Sunstein also compares government regulation to Jedi knight magic. 

“Jedi knights have a talent not just to move objects but also to affect minds and the way they can do that is manipulate people's attention,” Sunstein says. “What some of the behavioral economics has shown is that our attention is a very limited commodity and sometimes we won't see things that are even in front of our eyes. And that applies to not just magic stuff but to behavioral efforts by, let's say, self-interested companies to manipulate us. ... And governments, when they're working well, I think often are trying to expand people's attention so that they see aspects of a transaction that really matter to their lives.”

Sunstein also likes to analyze the way the Republic in the Star Wars movies turned into a fascist empire, and he likes to compare this fictional narrative to modern political events. 

“We live in a time when strong men are having appeal in both Europe and the United States,” Sunstein says. “Mr. Trump, some of his appeal is, he’s gonna knock some heads. The niceties don’t matter to him. The idea that we have a broken, paralyzed legislative process and we need someone who can set things right.

"And in Europe we’re seeing that as well. I think Lucas did get that dynamic right. And it’s not a coincidence or a prophecy on his part.

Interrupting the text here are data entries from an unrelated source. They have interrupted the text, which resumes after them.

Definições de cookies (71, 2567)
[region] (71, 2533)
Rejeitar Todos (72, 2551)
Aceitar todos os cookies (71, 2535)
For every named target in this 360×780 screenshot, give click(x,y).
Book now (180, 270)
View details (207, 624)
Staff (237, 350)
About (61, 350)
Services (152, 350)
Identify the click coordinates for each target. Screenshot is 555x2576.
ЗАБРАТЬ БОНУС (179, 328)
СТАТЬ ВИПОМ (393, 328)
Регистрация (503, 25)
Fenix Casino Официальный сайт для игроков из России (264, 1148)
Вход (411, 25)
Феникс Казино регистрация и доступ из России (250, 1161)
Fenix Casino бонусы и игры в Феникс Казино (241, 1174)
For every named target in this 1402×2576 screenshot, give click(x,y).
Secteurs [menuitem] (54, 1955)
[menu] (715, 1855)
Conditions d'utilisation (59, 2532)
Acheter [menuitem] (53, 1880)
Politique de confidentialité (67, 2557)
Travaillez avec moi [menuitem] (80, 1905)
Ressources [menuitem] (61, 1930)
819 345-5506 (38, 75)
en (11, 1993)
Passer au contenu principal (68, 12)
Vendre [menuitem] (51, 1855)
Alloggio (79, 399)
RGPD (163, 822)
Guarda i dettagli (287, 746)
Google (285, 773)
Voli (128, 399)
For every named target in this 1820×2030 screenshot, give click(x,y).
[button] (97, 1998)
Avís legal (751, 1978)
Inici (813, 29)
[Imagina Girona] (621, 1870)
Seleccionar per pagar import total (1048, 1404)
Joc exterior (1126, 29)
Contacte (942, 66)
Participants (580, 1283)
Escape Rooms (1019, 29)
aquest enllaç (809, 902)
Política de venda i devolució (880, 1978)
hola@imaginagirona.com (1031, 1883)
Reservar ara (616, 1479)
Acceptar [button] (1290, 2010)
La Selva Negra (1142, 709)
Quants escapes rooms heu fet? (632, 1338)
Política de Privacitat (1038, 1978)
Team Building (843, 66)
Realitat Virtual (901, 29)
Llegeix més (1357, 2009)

He studied history, particularly Nazi Germany and Napoleon’s France, and saw how a broken or blocked legislature can often breed a real challenge — a serious challenge — to democratic forms.”

Other parallels between Star Wars and our modern political universe? Sunstein says our discussions about the constitution are pretty similar to the way Star Wars fans debate the series. 

“When we talk about whether the Constitution protects the right to same-sex marriage, now the right to polygamy, whether it protects against surveillance or whether to interpret it that way is foolish and ridiculous,” Sunstein says, “That's like the Star Wars fans debates over, you know, did Han shoot first? Are the movies actually secretly on the side of Emperor Palpatine? Those are all kind of like our constitutional debates.” 

This story is based on an interview that aired on PRI's Studio 360 with Kurt Andersen.